The request: Copy the material from the line with "Where should I click to: Choose" through the end of the material, swapping "Seats" for "Tickets" and changing nothing else, and leave the pictures out of your answer.

Record excerpts:
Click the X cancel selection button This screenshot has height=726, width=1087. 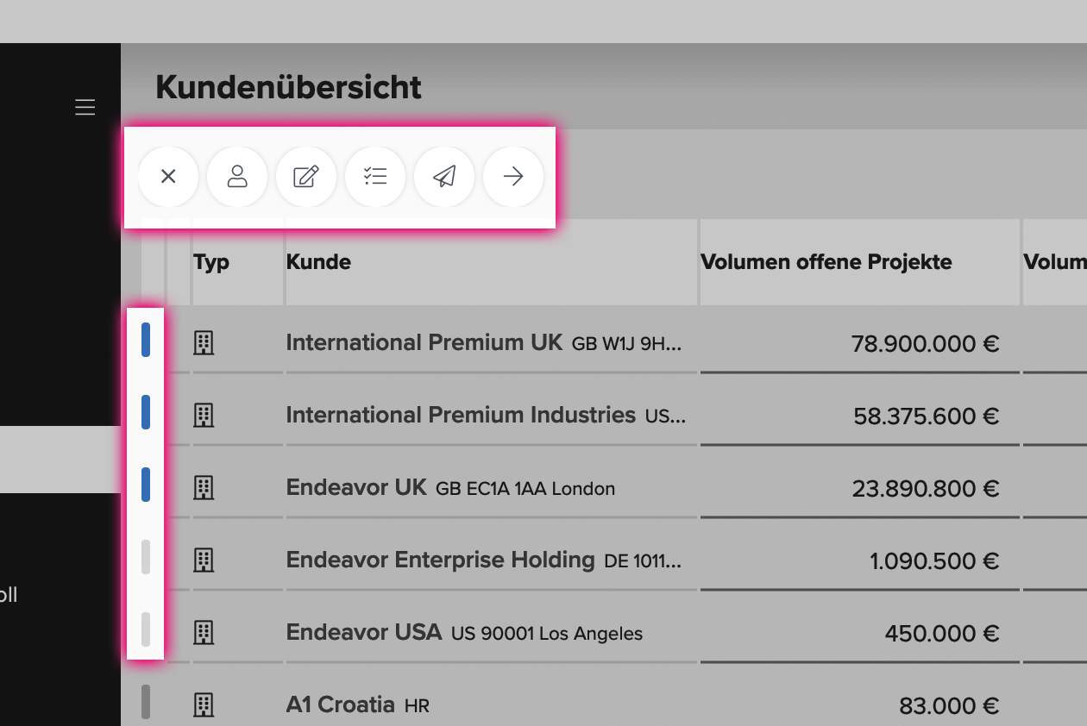(168, 177)
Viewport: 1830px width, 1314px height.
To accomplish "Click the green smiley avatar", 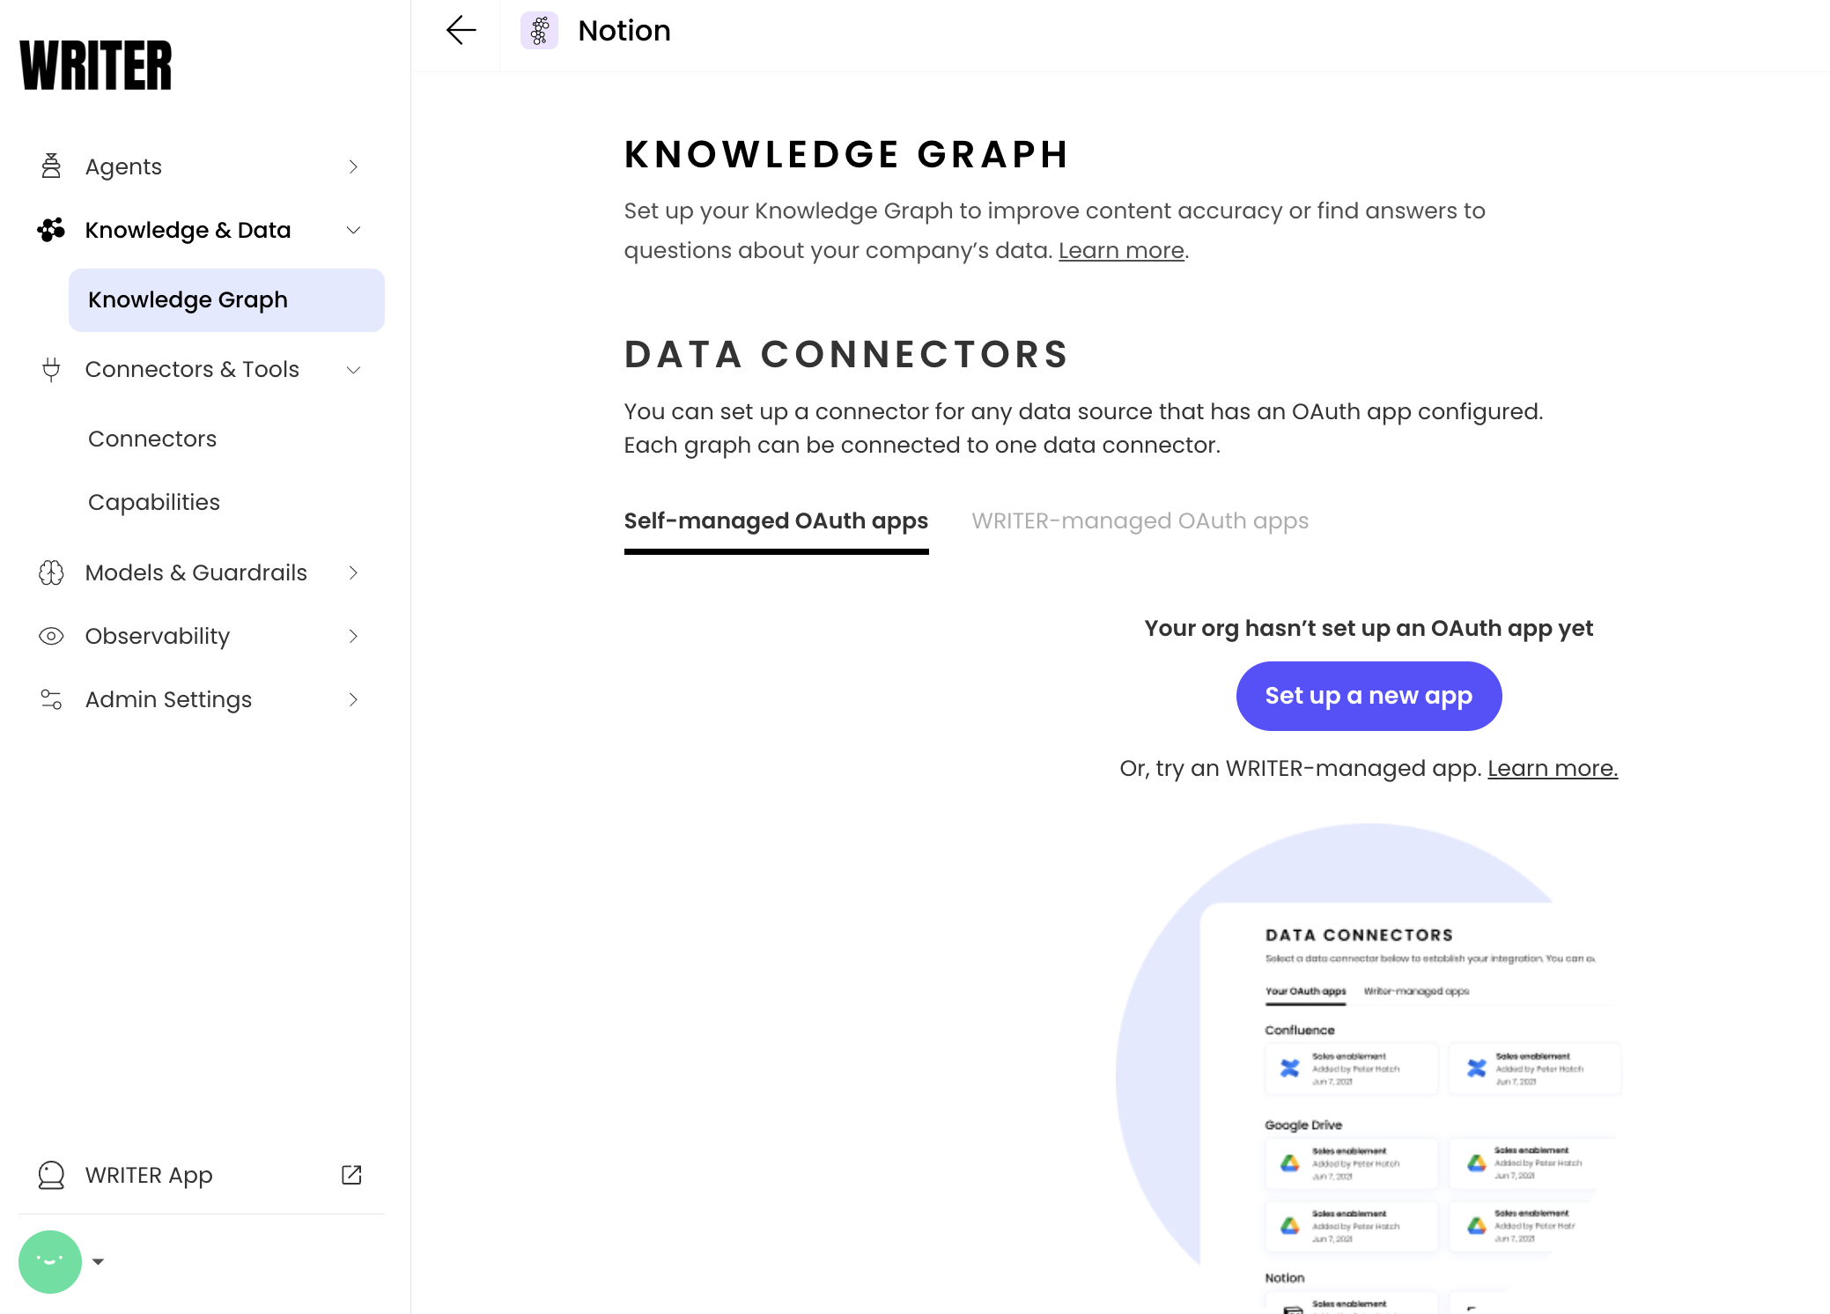I will (50, 1261).
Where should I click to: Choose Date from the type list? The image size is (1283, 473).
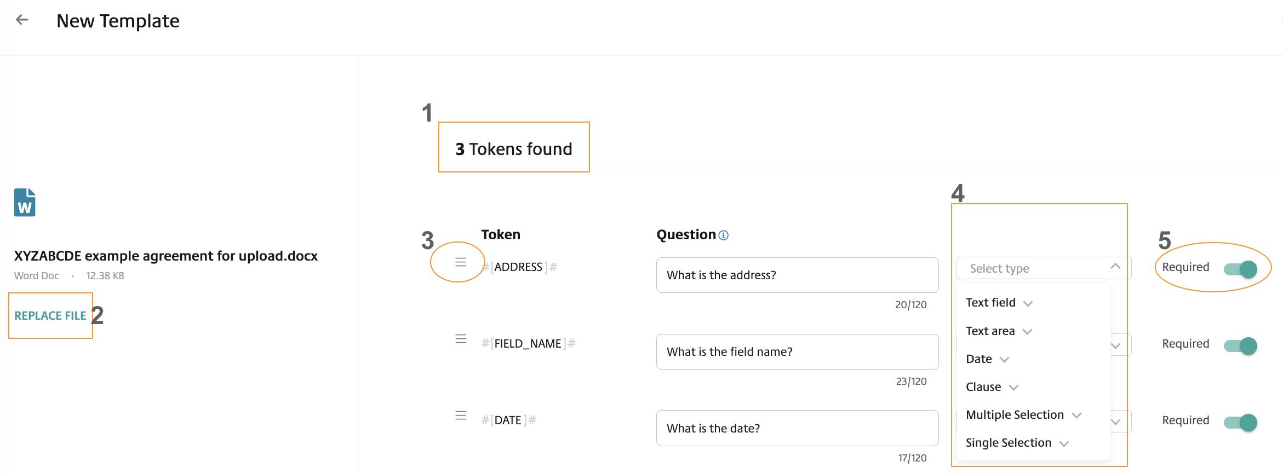(979, 359)
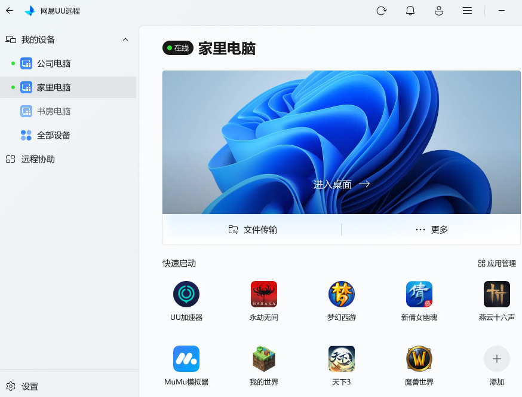Open the hamburger main menu

(x=468, y=11)
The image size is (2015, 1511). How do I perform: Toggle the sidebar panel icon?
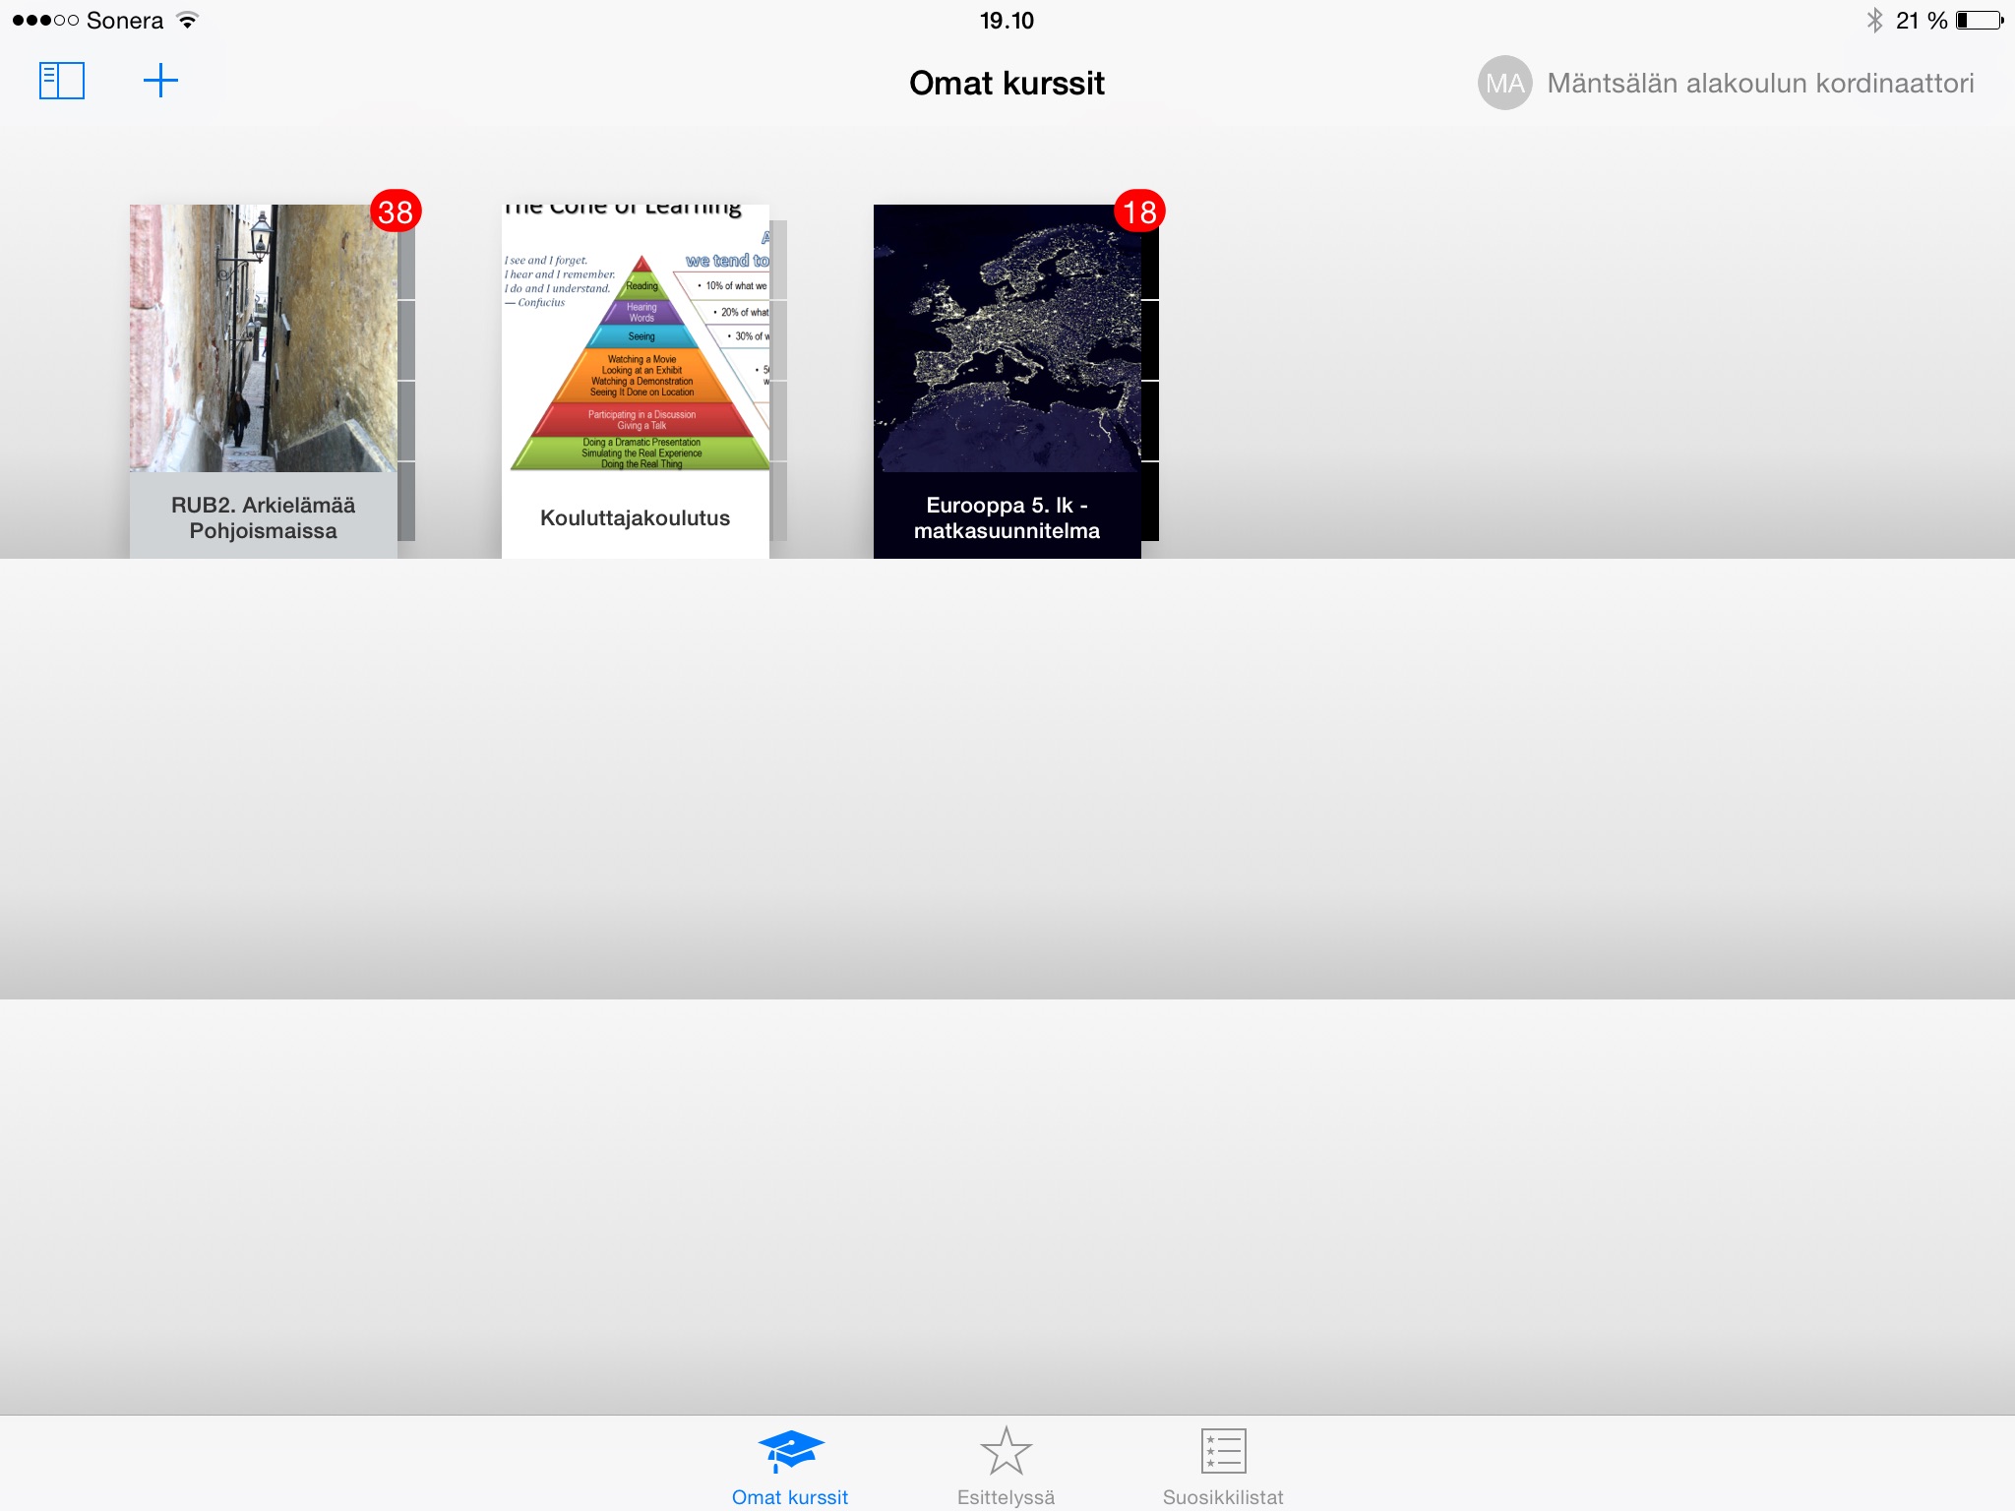click(61, 81)
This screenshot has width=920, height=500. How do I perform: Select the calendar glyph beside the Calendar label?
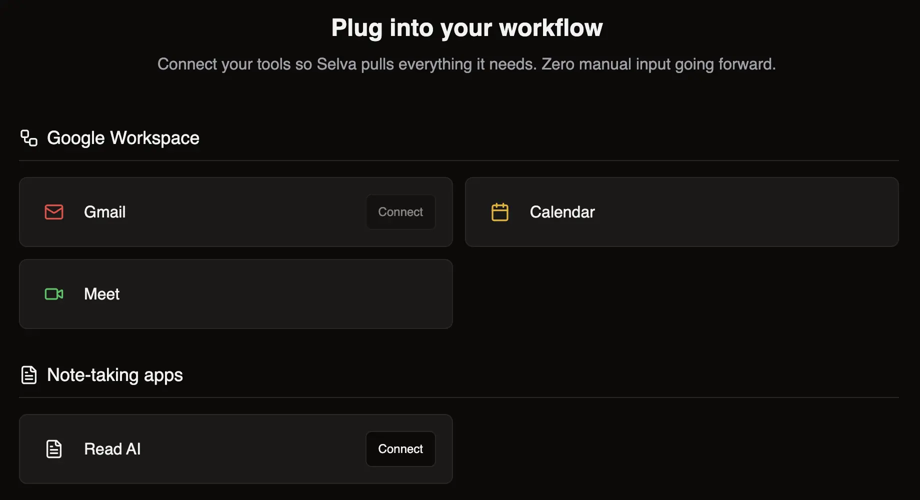500,212
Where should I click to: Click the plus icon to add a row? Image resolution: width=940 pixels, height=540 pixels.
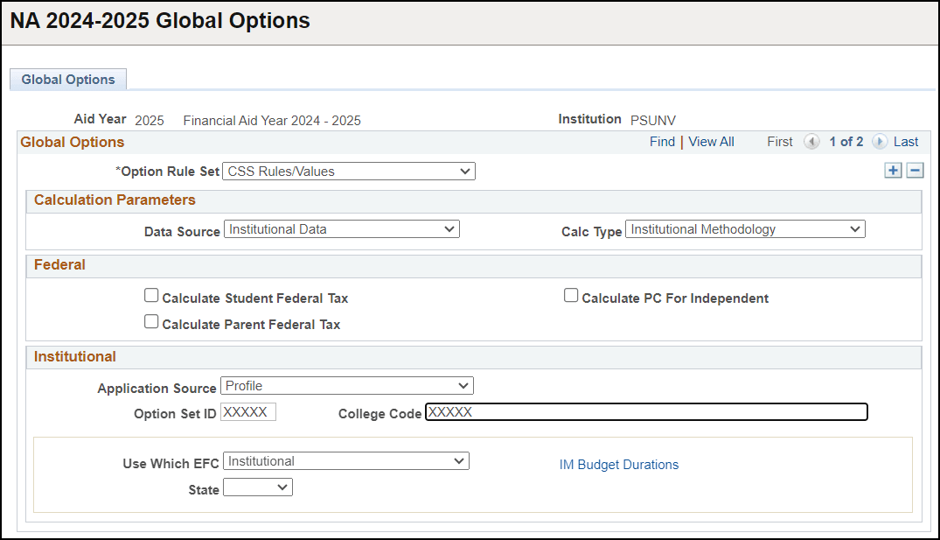[x=893, y=170]
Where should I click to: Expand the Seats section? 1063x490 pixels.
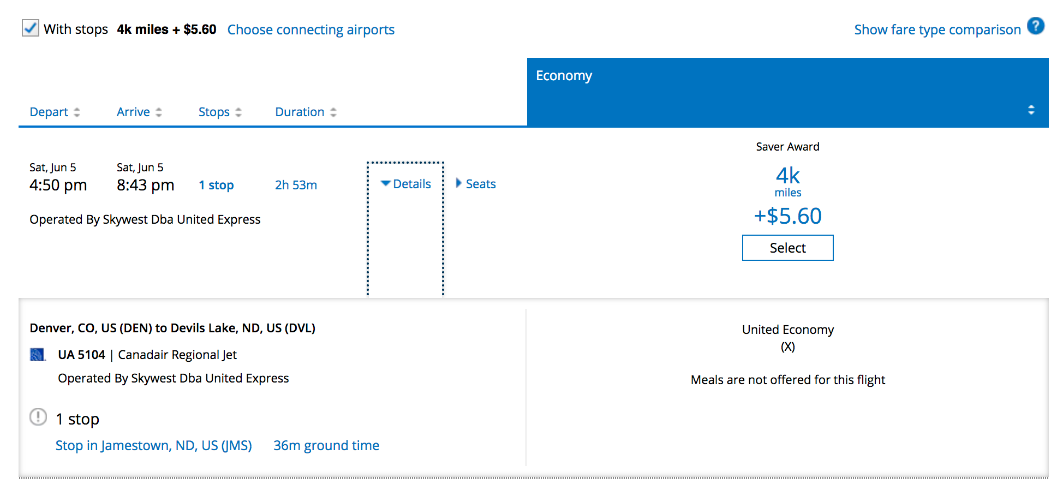pyautogui.click(x=476, y=184)
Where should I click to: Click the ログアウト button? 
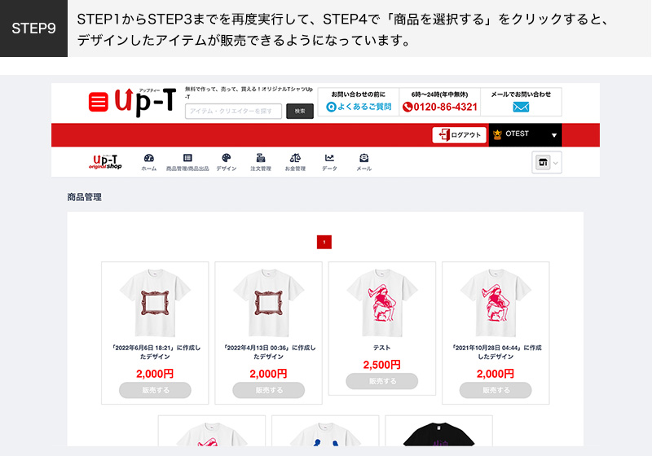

Answer in full:
Where should I click to: Choose Date from the type list? The image size is (1283, 473).
(979, 359)
Open the hamburger main menu

(x=468, y=11)
The image size is (2015, 1511). How do I perform: Toggle the sidebar panel icon?
click(61, 81)
This screenshot has width=920, height=500. How do I perform: Select the calendar glyph beside the Calendar label?
500,212
Where should I click to: Click the plus icon to add a row? Image resolution: width=940 pixels, height=540 pixels.
[x=893, y=170]
Where should I click to: Expand the Tickets section? 1063x490 pixels.
pyautogui.click(x=476, y=184)
Where should I click to: Click the ログアウト button? 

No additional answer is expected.